▶ Fragmento del texto
%%

La juez Mercedes Alaya y su famoso carrito para mover los papeles del juzgado llenó minutos de telediarios cuando empezó la investigación del ERE andaluz. Hubo en estas páginas algún columnista que caricaturizó aquella figura con las imágenes de archivo de las que tiraban las teles hasta que le dieron la patada hacia adelante, un ascenso que conlleva traslado y cambio de cometido para que el asunto fuera a manos más maleables.
Algunos creímos entonces que lograrían tapar el bochorno que produjeron ya las primeras noticias y declaraciones sobre el caso, juergas y cocaína con dinero público. Perdimos casi la confianza en la Justicia, que ha vuelto a demostrar que es lenta pero no paralítica, que resuelve lo que ha iniciado y que su peso es mastodóntico.
Es de esperar que con el lentísimo proceso judicial del tres por ciento catalán ocurra algo parecido, una vez asumido que estos casos llenan miles de folios del sumario y que los jueces, como los reyes magos, lo leen todo.
Otra cosa, con la memoria todavía fresca de la trama Gürtel, son las consecuencias. La justa pena recibida se extendió al Gobierno de Mariano Rajoy, expulsado por corrupción, por usar la influencia del poder para obtener contratos y cobrar, tal vez un tres por ciento, para quien los facilitaba.
Desde esa perspectiva de lucha contra la corrupción caiga quien caiga que legitimó la moción de censura del año pasado, es difícil comprender las excusas para decir que lo del ERE andaluz no es igual, «es cosa del pasado» (Iglesias), o «es una cuestión de los socialistas andaluces» (Pedro Sánchez).
Uno de los baremos para conocer la calidad de los políticos que nos representan es su capacidad de asumir responsabilidades. Pero ya no quedan, el poder ofrece más emociones.

%%

Copia de nuevo la columna sobre el ERE andaluz desde "Otra cosa, con" hasta "ofrece más emociones." y cambia "corrupción" por "malversación".

▶ Material para examinar
%%

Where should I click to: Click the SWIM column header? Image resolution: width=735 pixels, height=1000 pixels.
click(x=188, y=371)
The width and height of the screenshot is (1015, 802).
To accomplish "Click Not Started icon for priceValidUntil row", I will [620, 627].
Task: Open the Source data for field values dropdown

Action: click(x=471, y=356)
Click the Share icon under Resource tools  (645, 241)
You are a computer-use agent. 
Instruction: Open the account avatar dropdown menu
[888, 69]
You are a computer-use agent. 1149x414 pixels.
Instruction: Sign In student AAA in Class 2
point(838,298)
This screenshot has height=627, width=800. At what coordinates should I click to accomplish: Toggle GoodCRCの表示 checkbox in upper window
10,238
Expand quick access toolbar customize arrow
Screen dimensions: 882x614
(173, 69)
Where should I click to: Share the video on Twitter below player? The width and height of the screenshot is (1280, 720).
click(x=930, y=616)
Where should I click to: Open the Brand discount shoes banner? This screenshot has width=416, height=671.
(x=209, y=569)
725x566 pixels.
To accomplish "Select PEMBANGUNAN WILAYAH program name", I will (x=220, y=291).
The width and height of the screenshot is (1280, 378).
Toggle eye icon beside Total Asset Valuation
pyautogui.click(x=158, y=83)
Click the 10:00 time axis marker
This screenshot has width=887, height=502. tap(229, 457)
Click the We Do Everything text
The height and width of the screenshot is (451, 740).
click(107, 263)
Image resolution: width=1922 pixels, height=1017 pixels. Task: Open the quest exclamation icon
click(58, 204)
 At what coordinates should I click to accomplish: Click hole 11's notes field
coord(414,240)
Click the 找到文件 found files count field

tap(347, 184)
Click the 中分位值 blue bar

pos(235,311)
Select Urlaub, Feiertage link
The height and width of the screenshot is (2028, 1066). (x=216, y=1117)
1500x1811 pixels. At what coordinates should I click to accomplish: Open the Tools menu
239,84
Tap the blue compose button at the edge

%%

▶ Resultado esperado
Otra cosa, con la memoria todavía fresca de la trama Gürtel, son las consecuencias. La justa pena recibida se extendió al Gobierno de Mariano Rajoy, expulsado por malversación, por usar la influencia del poder para obtener contratos y cobrar, tal vez un tres por ciento, para quien los facilitaba.
Desde esa perspectiva de lucha contra la malversación caiga quien caiga que legitimó la moción de censura del año pasado, es difícil comprender las excusas para decir que lo del ERE andaluz no es igual, «es cosa del pasado» (Iglesias), o «es una cuestión de los socialistas andaluces» (Pedro Sánchez).
Uno de los baremos para conocer la calidad de los políticos que nos representan es su capacidad de asumir responsabilidades. Pero ya no quedan, el poder ofrece más emociones.